Complete step by step answer
In this question, two solid cylinders are connected by a rod and the total mass of the system is $M$ . The system is connected to a spring whose spring constant is $k$ and rested on the horizontal top table. The friction force needs to be considered and if the cylinders are pulled to the left by $x$ amount, the time period of the oscillation needs to be calculated.
As we know that the motion is pure rolling t, so the rotational inertia is given as,
$I = \dfrac{1}{2}M{R^2}......\left( 1 \right)$
Here, the moment of inertia is $I$ .
Now apply the Newton’s second law for angular motion to obtain the following equation,
$\sum \tau = I\alpha \tau = I\alpha ......\left( 2 \right)$
Here, the torque applied on the cylinders is $\tau$ and the angular acceleration of the cylinder is $\alpha$ .
Now, we write the equation of the torque applied on the cylinder due to friction,
$\tau = {f_s}R......\left( 3 \right)$
Here the friction force applied on the cylinder is ${f_s}$ .

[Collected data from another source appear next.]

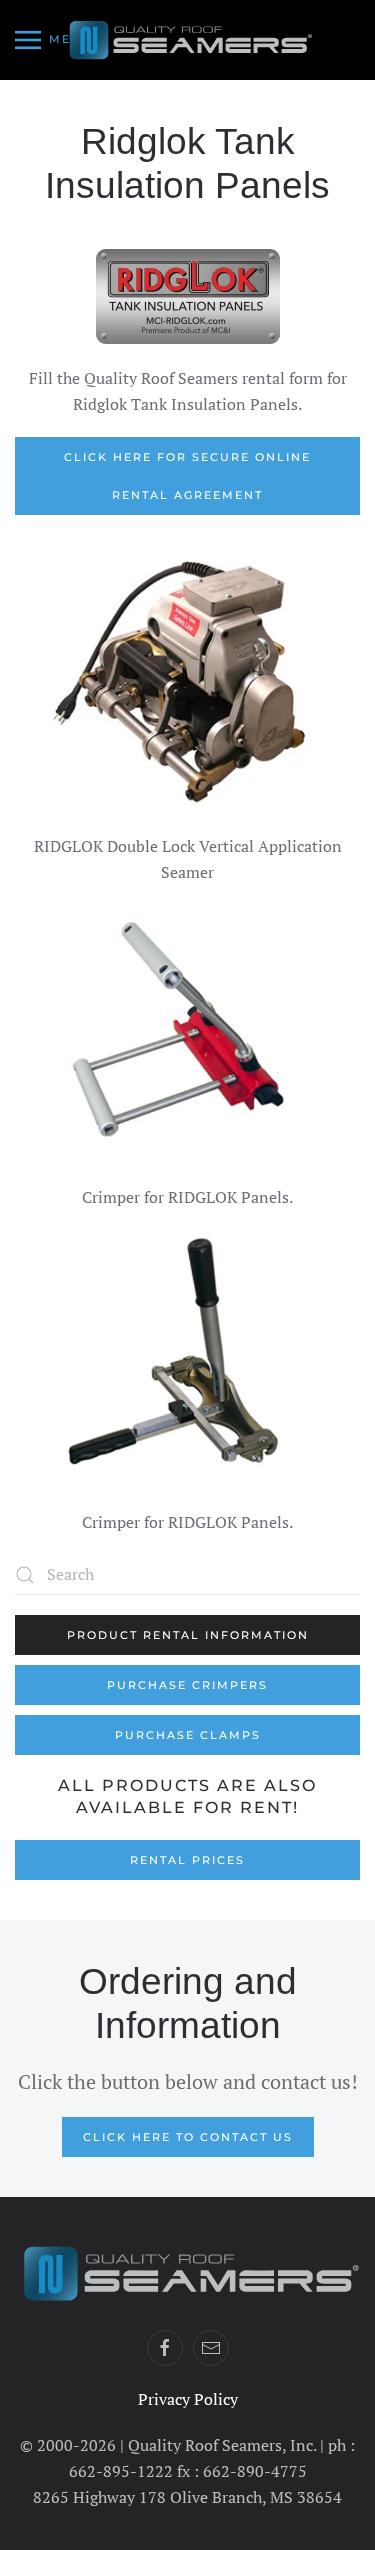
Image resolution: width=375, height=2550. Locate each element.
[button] (54, 40)
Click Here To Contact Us (188, 2137)
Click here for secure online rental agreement (187, 476)
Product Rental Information (188, 1635)
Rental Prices (187, 1860)
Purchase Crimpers (187, 1685)
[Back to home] (188, 40)
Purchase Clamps (188, 1735)
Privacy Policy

Now substituting (3) and (1) in equation (2) as shown below:
${f_s}R = \dfrac{1}{2}M{R^2}\alpha$
By simplifying the above equation, we get,
$\Rightarrow {f_s} = \dfrac{1}{2}MR\alpha$
As we know that linear and angular acceleration can be written as,
$a = R\alpha$
Now, apply the force equilibrium equation that is the forces acting on the system are frictional and spring force,
$\sum F = fs - kx$
After simplification, we get,
$\Rightarrow Ma = fs - kx$
Now, by substituting the derived equation of acceleration, friction force in the above equation we get,
$Ma = - fs + kx$
$\Rightarrow M\left( {R\alpha } \right) = - \dfrac{1}{2}MR\alpha + kx$
By simplifying the above equation,
$\Rightarrow \dfrac{3}{2}M\left( {R\alpha } \right) = kx$
As we know that $a = R\alpha$ , substitute $a$ in place of $R\alpha$ as,
$\Rightarrow \dfrac{3}{2}M\left( a \right) = kx$
Now, simplifying it further,
$\Rightarrow a = \dfrac{{2k}}{{3M}}x......\left( 4 \right)$
As we know that,
$a = {\omega ^2}x......\left( 5 \right)$
Where, $\omega$ is the angular velocity.
Now, compare equation (4) and (5), we get
${\omega ^2} = \dfrac{{2k}}{{3M}}$
Simplify further,
$\Rightarrow \omega = \sqrt {\dfrac{{2k}}{{3M}}}$
Since, $T = \dfrac{{2\pi }}{\omega }$ and $\omega = \sqrt {\dfrac{{2k}}{{3M}}}$
Substituting the value of $\omega$ in $T = \dfrac{{2\pi }}{\omega }$ we get the value of time period of oscillation as
$\therefore T = 2\pi \sqrt {\dfrac{{3M}}{{2k}}}$
Therefore, the correct option is (C).

Note
Be careful about the sign convention of the friction and the spring force applied on the cylinder. We can also calculate the frequency of the oscillation as we know that the frequency is the reciprocal of the time period.